8-color octahedron with rotation

(2000 12) Eight congruent equilateral triangles, each of a different color, are used to construct a regular octahedron. How many distinguishable ways are there to construct the octahedron? (Two colored octahedrons are distinguishable if neither can be rotated to look just like the other.)

burnside - polynomial

integer coefficients interger zeros

(2010 AIME II) Find the number of second-degree polynomials f(x) with integer coefficients and integer zeros for which f(0)=2010.

graph theory - nodes

(2017 AIME II) Five towns are connected by a system of roads.
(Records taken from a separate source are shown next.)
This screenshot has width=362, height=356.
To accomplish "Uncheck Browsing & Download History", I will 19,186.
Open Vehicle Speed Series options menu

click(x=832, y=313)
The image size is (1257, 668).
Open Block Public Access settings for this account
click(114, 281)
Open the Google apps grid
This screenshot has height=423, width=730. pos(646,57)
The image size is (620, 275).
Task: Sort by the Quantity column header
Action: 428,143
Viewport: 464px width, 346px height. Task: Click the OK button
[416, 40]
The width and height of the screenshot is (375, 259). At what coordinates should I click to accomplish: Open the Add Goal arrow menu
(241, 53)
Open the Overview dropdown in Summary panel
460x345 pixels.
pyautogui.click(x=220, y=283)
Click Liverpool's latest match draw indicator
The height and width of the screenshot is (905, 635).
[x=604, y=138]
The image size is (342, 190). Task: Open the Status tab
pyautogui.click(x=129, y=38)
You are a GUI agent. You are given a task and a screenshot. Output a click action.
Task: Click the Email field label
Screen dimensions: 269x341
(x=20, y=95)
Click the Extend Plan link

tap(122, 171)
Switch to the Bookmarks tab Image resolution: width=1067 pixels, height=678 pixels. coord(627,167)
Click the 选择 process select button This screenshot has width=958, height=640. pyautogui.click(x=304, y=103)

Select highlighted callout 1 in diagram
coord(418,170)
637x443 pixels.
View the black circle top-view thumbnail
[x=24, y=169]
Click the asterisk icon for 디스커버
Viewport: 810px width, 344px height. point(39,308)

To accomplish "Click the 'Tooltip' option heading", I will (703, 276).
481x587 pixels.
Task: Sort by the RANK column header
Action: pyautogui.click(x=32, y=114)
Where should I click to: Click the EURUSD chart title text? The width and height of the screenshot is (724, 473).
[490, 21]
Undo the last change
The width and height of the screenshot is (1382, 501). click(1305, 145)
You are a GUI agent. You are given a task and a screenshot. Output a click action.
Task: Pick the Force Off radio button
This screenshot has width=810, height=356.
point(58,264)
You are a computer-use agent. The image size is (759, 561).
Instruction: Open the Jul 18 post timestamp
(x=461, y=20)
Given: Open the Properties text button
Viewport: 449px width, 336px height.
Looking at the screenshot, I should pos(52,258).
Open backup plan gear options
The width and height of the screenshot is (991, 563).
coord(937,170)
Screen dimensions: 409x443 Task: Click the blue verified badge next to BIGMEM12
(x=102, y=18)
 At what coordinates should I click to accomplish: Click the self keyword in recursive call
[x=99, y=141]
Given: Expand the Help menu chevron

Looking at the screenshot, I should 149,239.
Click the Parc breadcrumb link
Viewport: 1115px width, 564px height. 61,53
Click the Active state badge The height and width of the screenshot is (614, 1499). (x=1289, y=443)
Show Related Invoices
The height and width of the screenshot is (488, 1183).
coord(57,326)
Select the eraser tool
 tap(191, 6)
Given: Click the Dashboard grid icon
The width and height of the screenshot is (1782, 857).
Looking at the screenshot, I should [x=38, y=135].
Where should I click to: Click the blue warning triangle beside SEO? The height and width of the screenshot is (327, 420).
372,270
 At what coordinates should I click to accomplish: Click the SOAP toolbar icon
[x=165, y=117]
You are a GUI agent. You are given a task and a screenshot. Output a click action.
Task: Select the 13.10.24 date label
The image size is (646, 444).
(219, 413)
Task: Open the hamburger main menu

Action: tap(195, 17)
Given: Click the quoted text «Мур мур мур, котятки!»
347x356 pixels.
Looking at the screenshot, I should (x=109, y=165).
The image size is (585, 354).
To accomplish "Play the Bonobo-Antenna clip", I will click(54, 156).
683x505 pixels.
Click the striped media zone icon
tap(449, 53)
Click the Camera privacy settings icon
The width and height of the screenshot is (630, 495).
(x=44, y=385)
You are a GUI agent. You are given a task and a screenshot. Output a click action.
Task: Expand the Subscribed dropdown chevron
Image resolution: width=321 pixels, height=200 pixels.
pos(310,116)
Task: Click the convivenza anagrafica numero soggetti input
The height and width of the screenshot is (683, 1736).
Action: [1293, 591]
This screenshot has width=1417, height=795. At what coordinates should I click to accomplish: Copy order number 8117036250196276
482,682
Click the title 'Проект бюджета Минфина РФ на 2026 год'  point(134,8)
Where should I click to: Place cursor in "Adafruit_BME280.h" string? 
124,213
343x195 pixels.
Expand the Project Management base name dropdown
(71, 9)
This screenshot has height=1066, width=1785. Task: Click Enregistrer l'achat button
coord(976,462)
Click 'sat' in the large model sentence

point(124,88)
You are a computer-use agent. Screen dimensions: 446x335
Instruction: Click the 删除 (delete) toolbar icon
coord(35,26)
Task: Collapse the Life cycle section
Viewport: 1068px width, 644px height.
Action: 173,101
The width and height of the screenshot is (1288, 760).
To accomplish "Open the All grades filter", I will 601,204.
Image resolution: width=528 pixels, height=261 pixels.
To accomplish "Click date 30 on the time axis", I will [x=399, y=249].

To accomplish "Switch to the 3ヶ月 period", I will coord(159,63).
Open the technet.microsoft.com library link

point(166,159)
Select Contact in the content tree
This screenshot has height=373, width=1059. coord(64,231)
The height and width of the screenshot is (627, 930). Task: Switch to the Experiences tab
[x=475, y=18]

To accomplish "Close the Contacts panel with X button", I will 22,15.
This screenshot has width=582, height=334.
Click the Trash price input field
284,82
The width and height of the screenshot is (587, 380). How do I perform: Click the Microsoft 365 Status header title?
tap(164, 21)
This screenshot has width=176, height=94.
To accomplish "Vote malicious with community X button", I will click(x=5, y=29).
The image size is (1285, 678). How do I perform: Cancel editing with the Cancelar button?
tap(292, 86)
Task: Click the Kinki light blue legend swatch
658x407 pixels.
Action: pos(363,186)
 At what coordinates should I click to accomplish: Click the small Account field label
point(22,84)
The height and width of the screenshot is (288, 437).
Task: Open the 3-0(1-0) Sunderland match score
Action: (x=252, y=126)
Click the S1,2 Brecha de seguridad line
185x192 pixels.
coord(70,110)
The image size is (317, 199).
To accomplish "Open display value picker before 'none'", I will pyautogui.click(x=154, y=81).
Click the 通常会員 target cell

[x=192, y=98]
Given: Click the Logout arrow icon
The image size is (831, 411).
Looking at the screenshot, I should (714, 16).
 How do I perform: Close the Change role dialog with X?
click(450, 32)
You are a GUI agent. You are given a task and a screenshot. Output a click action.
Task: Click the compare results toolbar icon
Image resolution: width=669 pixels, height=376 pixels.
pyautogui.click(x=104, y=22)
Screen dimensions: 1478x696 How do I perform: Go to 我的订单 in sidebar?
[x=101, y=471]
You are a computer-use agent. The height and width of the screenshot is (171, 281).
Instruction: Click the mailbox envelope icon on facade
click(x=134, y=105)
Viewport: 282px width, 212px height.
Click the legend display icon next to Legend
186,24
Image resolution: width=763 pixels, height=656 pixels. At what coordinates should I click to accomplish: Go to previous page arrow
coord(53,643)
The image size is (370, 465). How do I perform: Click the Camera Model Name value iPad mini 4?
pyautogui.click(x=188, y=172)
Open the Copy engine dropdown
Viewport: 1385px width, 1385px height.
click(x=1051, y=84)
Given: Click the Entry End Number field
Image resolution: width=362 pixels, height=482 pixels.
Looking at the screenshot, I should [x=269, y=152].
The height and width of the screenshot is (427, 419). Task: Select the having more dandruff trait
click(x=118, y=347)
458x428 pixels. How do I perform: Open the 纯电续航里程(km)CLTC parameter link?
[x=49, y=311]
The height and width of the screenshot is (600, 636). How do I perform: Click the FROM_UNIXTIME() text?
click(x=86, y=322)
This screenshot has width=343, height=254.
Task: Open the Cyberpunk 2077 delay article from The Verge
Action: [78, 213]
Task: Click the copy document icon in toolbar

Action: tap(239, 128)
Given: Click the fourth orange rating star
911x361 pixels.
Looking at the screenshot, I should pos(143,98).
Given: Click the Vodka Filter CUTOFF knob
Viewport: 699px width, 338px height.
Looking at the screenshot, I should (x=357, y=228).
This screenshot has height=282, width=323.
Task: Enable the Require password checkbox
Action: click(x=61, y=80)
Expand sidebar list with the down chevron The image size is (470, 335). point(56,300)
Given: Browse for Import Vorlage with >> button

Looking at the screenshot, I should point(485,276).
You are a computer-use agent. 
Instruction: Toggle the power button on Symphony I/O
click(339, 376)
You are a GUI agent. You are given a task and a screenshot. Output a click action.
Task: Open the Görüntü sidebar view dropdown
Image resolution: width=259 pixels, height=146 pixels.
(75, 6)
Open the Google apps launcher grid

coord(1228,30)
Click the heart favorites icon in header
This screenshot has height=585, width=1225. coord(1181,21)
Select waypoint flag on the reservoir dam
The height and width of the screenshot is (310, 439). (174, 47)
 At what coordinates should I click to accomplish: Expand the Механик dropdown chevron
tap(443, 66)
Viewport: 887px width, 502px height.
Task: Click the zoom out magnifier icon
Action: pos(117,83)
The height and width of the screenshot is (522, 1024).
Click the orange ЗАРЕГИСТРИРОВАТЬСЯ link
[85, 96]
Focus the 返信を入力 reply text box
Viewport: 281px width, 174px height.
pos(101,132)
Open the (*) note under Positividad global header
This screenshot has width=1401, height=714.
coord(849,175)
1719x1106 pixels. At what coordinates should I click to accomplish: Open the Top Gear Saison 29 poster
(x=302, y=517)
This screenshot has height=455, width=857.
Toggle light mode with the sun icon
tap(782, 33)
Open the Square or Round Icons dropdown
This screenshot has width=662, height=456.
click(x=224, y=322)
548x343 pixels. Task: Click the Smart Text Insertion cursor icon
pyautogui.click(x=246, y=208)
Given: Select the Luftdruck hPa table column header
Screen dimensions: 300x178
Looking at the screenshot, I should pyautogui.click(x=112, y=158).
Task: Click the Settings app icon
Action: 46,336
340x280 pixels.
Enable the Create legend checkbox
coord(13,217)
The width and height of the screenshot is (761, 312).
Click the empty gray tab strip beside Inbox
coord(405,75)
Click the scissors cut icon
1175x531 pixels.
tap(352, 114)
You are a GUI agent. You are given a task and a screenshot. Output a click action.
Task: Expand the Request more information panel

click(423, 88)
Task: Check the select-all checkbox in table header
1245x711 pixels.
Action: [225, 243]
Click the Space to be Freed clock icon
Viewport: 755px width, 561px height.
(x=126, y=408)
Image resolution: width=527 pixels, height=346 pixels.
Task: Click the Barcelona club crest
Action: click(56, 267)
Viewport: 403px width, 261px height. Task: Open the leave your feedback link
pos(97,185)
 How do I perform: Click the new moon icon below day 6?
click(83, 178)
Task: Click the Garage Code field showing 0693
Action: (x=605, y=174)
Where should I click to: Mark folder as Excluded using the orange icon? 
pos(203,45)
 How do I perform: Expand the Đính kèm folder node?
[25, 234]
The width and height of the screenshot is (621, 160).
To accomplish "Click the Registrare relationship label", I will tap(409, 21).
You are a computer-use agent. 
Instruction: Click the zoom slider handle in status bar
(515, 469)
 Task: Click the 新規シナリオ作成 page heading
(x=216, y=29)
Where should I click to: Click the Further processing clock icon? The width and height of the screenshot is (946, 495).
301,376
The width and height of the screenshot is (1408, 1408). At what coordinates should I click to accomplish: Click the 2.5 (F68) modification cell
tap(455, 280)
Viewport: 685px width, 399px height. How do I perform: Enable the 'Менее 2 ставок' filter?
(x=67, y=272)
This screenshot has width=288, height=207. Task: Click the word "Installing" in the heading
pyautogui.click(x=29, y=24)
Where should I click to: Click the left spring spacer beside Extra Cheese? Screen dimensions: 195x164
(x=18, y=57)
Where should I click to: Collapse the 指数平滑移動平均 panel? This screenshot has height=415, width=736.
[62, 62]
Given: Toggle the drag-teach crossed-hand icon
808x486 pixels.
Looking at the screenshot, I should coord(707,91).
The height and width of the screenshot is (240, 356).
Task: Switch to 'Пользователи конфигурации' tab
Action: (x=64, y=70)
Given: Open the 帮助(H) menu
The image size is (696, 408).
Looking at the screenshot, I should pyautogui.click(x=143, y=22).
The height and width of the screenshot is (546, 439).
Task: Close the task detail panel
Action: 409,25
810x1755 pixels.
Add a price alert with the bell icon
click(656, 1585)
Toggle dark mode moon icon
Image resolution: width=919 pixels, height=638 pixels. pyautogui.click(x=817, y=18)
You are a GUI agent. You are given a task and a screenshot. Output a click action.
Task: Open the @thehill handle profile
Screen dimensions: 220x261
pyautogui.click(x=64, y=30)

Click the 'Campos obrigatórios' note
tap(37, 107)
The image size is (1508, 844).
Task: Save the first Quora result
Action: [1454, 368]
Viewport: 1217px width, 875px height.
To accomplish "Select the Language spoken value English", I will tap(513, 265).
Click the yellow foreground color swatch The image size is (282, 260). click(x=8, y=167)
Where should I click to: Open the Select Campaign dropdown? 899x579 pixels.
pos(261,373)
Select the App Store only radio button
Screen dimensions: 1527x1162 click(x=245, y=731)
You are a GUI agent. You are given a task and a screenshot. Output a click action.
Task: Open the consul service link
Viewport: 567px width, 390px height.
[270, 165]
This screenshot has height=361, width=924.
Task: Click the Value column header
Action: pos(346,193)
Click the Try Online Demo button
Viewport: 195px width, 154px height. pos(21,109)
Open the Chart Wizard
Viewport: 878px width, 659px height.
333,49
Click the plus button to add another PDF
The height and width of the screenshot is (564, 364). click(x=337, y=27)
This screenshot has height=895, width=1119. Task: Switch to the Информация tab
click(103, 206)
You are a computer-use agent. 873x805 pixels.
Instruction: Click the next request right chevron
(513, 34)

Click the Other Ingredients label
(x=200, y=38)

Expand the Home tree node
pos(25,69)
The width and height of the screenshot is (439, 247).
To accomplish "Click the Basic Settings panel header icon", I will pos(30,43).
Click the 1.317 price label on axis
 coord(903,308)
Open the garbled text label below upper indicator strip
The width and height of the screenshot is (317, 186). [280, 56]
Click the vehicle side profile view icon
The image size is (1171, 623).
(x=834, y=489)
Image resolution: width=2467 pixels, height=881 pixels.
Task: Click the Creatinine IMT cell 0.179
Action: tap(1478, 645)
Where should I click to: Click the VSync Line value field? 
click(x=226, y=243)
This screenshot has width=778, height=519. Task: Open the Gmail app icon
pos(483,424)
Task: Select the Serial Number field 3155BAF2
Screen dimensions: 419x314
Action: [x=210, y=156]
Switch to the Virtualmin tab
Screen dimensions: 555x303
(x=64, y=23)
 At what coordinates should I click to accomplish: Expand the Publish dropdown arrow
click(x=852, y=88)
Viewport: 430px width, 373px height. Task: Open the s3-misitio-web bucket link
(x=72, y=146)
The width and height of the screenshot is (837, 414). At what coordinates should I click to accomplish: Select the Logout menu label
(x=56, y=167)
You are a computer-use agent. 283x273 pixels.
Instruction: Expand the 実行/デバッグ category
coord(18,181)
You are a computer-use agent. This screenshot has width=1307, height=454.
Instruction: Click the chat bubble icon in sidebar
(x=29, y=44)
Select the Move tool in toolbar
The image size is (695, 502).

There is exactly one road connecting each pair of towns. Find the number of ways there are to make all the roads one-way in such a way that it is still possible to get from any town to any other town using the roads (possibly passing through other towns on the way).

EUCLIDEAN GEOMETRY

pythagorean theorem

(2001 AIME II) Square ABCD is inscribed in a circle. Square EFGH has vertices E and F on CD and vertices G and H on the circle. Find the ratio of the area of square EFGH to the area of square ABCD.

(2006 AIME I) In quadrilateral ABCD, the angle B is a right angle, diagonal AC is perpendicular to CD, AB=18, BC=21, and CD=14. Find the perimeter of ABCD.

similar triangle

(1998 AIME) Let ABCD be a parallelogram. Extend DA through A to a point P and let PC meet AB at Q and DB at R. Given that PQ=735 and QR=112, find RC.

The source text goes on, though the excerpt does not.